— WHAT IS BEING ASKED —
Pick out each line in the material below that contains the word "This" and copy those lines.

— MATERIAL SHOWN —
******
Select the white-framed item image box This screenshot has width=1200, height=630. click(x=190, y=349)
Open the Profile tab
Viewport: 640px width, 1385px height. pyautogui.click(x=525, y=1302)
******
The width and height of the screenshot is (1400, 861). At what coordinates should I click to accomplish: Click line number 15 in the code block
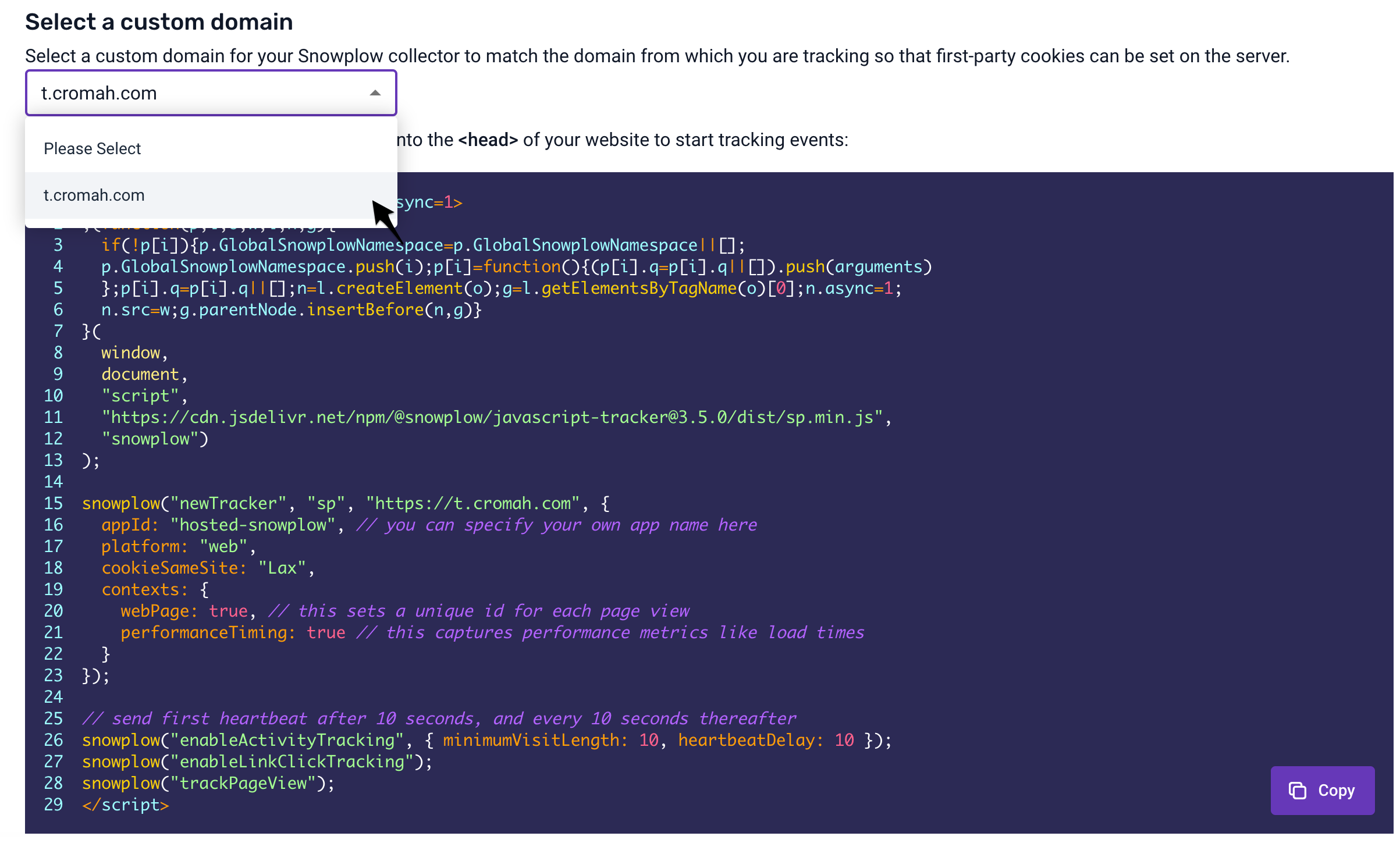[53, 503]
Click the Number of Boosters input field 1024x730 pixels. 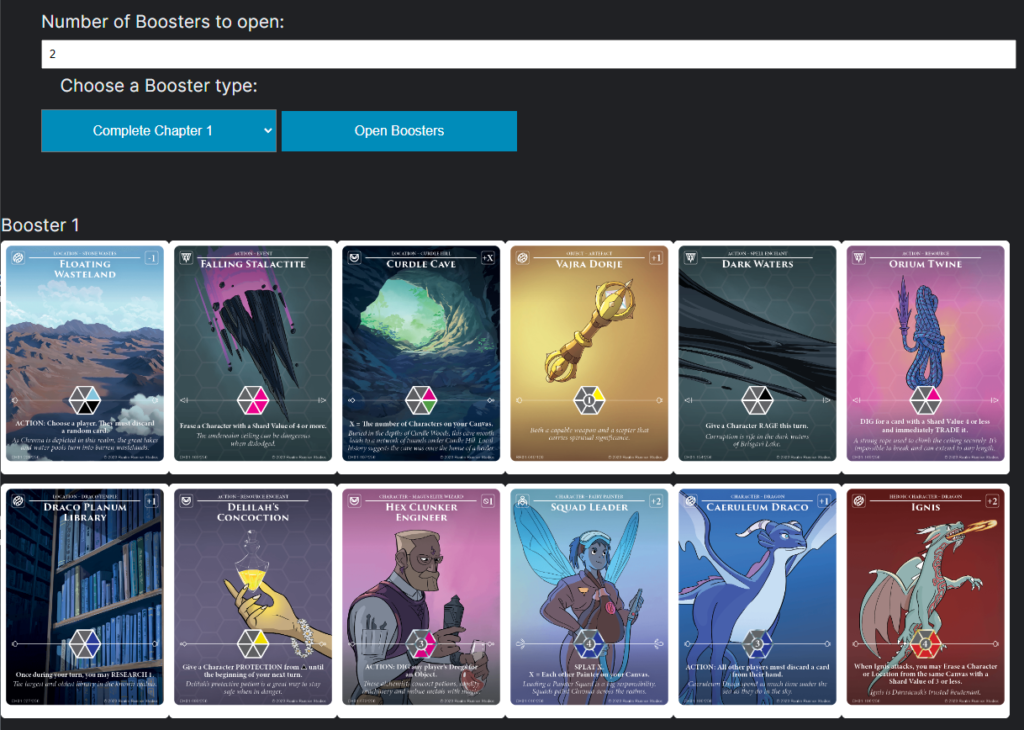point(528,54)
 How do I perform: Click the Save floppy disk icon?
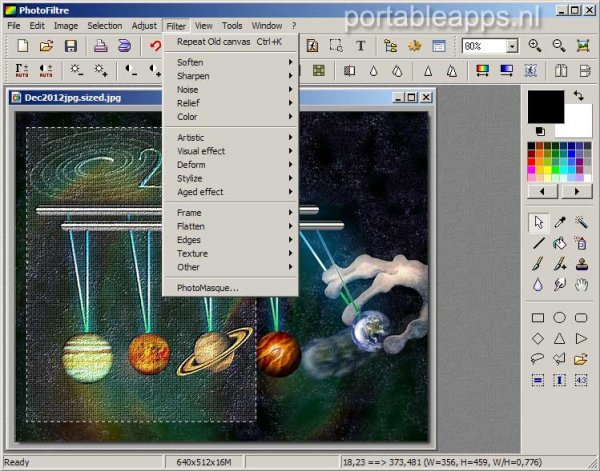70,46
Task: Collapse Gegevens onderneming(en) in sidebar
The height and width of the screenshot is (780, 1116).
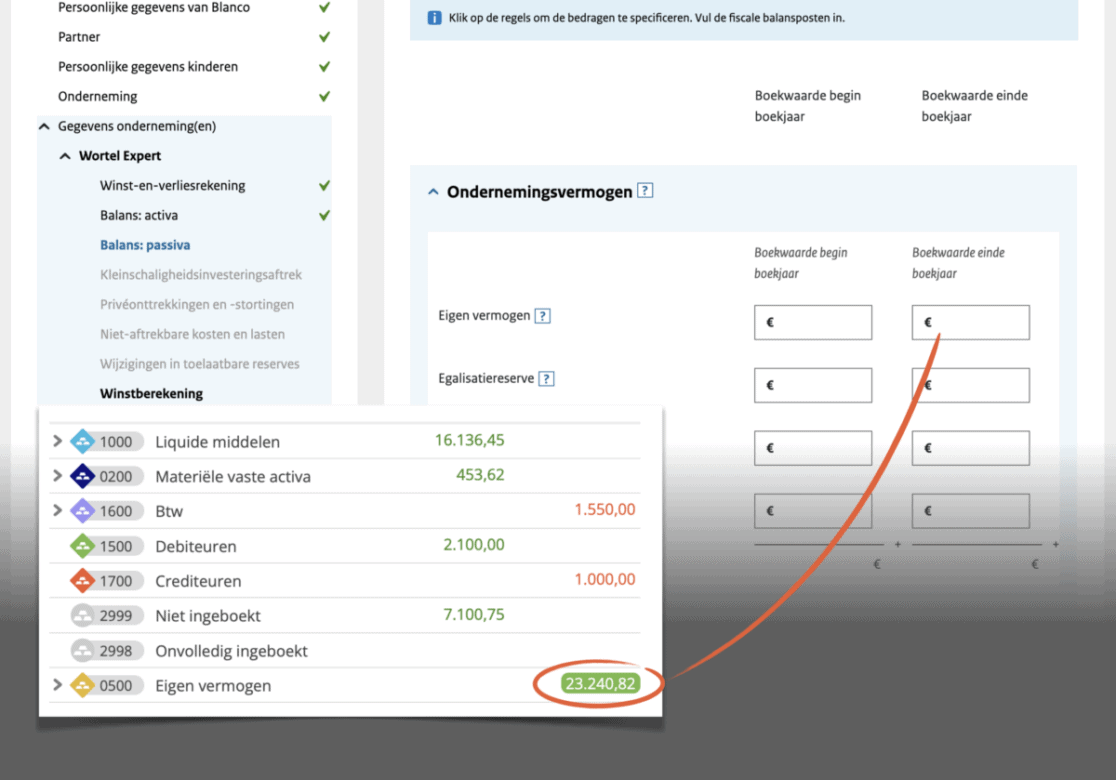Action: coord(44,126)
******
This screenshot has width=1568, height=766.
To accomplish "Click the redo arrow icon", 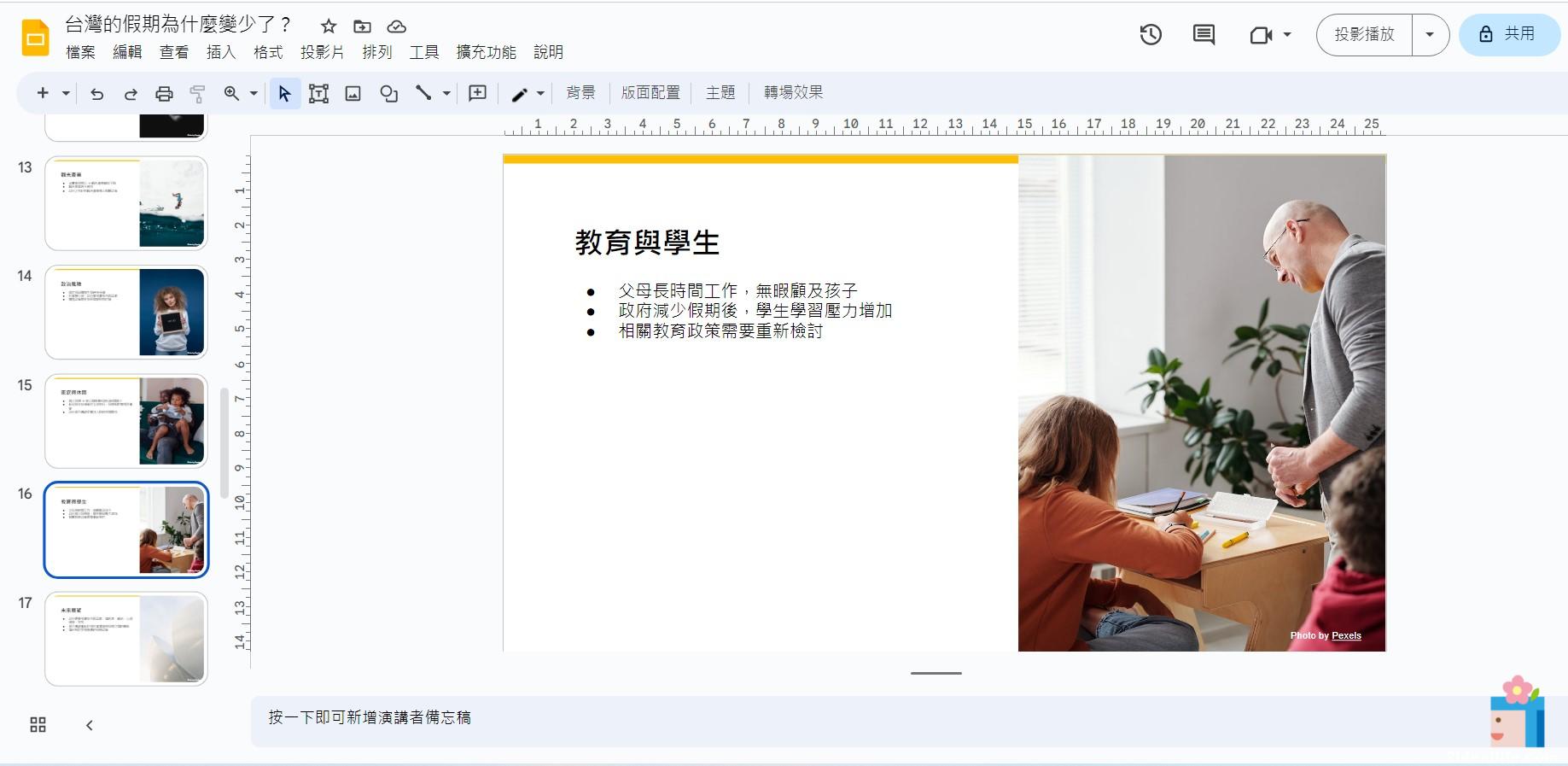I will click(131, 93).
******
— PROBLEM SOLUTION —
Select the white-framed item image box This screenshot has width=1200, height=630. click(x=190, y=349)
This screenshot has width=1568, height=766.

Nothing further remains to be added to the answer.